* [Task details]: Each line below must be reproduced exactly as it stands. Pictures stay out of the copy.

* [Raw data]:
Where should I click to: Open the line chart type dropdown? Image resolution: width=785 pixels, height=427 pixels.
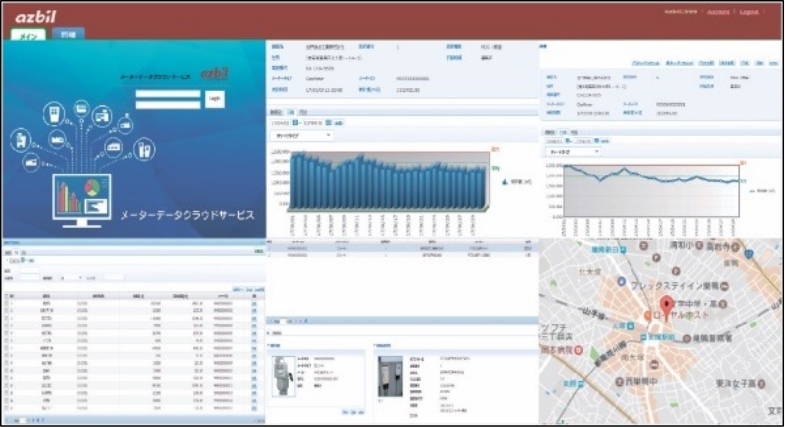[570, 152]
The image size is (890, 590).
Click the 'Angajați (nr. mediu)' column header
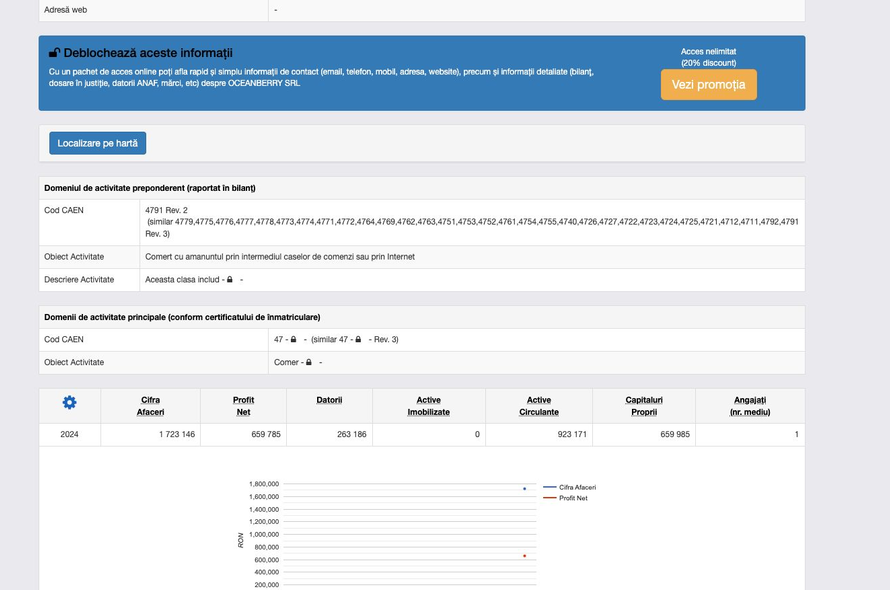pos(750,406)
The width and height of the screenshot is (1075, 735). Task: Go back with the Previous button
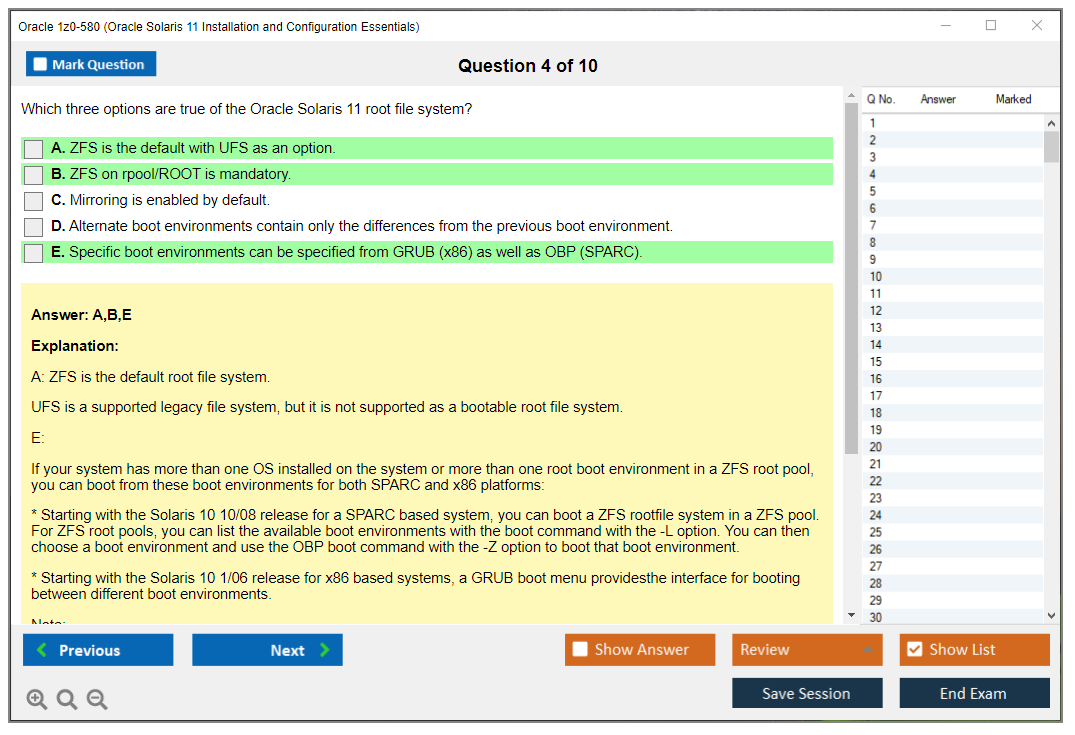click(98, 650)

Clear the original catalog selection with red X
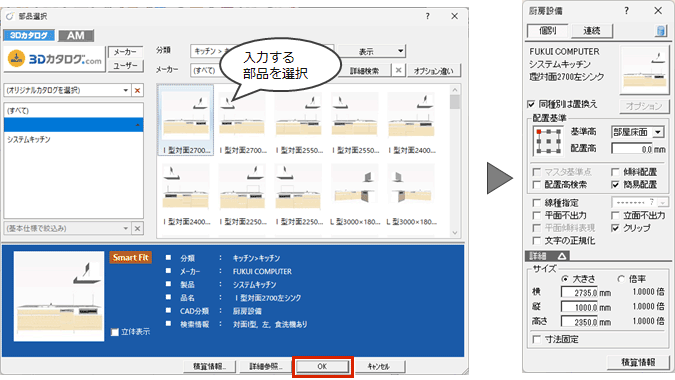point(137,90)
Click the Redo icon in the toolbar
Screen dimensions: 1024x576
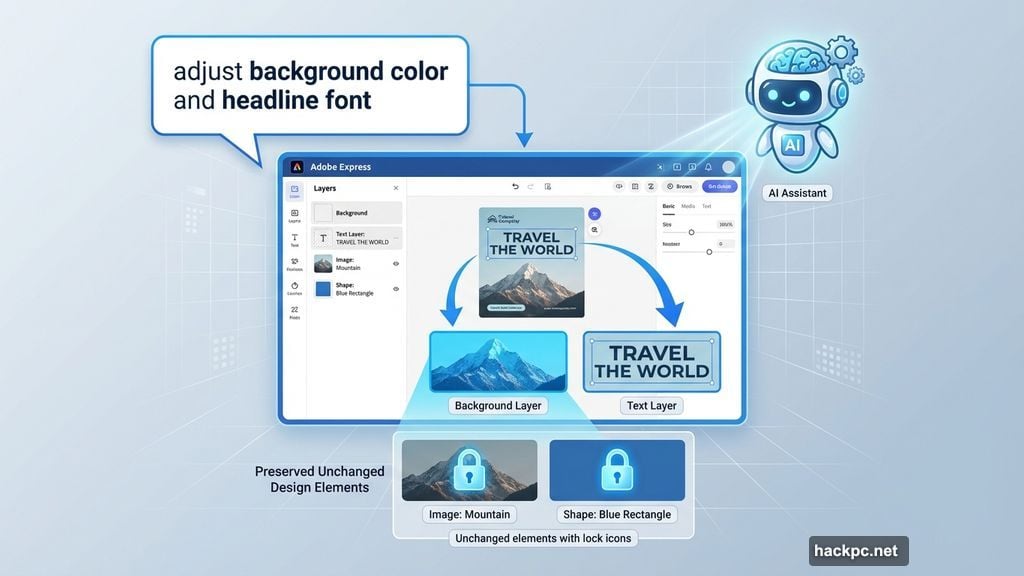[x=530, y=186]
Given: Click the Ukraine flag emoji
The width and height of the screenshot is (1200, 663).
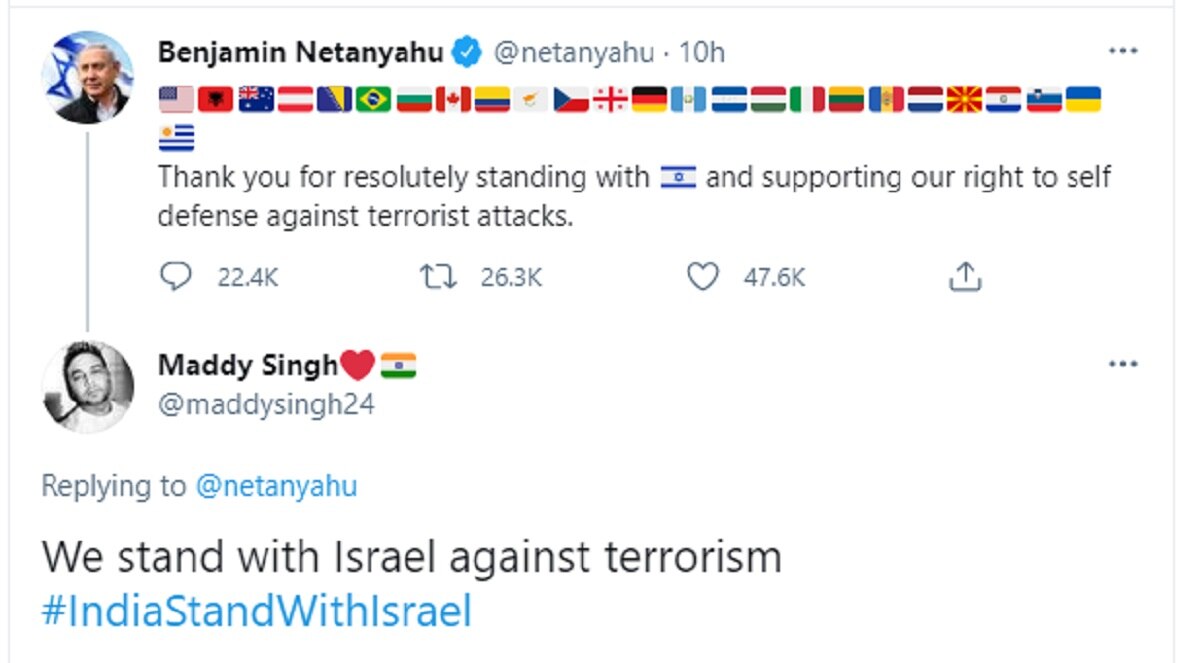Looking at the screenshot, I should point(1083,99).
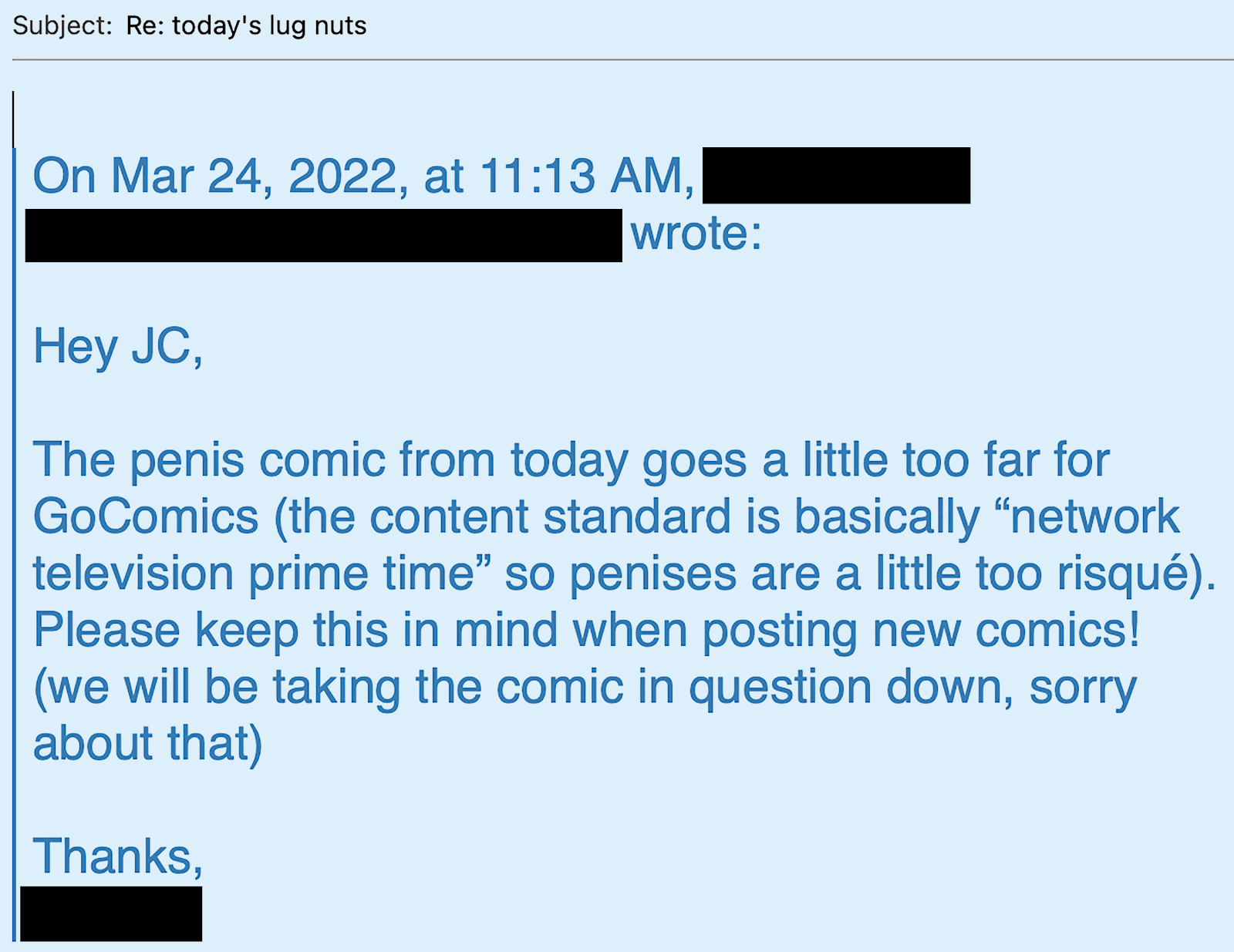1234x952 pixels.
Task: Click the Subject field text "Re: today's lug nuts"
Action: click(x=246, y=26)
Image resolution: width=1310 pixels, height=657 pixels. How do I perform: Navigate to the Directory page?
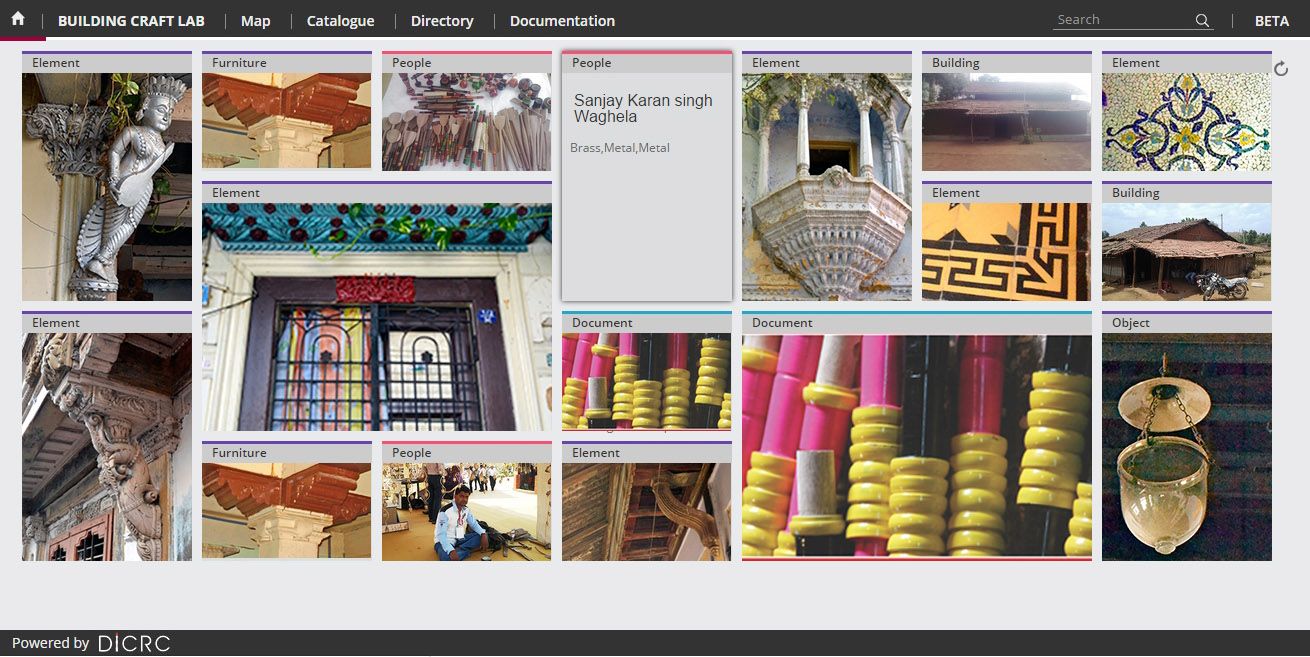pos(441,20)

* [Result]:
Where should I click to: Open the line chart type dropdown? Image resolution: width=785 pixels, height=427 pixels.
[570, 152]
The image size is (890, 590).
Click the 'Angajați (nr. mediu)' column header
pos(750,406)
The width and height of the screenshot is (1075, 735). Task: Go back with the Previous button
click(98, 650)

Clear the original catalog selection with red X
point(137,90)
Click the Redo icon in the toolbar
Screen dimensions: 1024x576
[x=530, y=186]
Given: Click the Ukraine flag emoji
The width and height of the screenshot is (1200, 663).
Looking at the screenshot, I should point(1083,99).
1234x952 pixels.
Task: Click the Subject field text "Re: today's lug nuts"
Action: click(x=246, y=26)
Image resolution: width=1310 pixels, height=657 pixels. How do I perform: Navigate to the Directory page?
pos(441,20)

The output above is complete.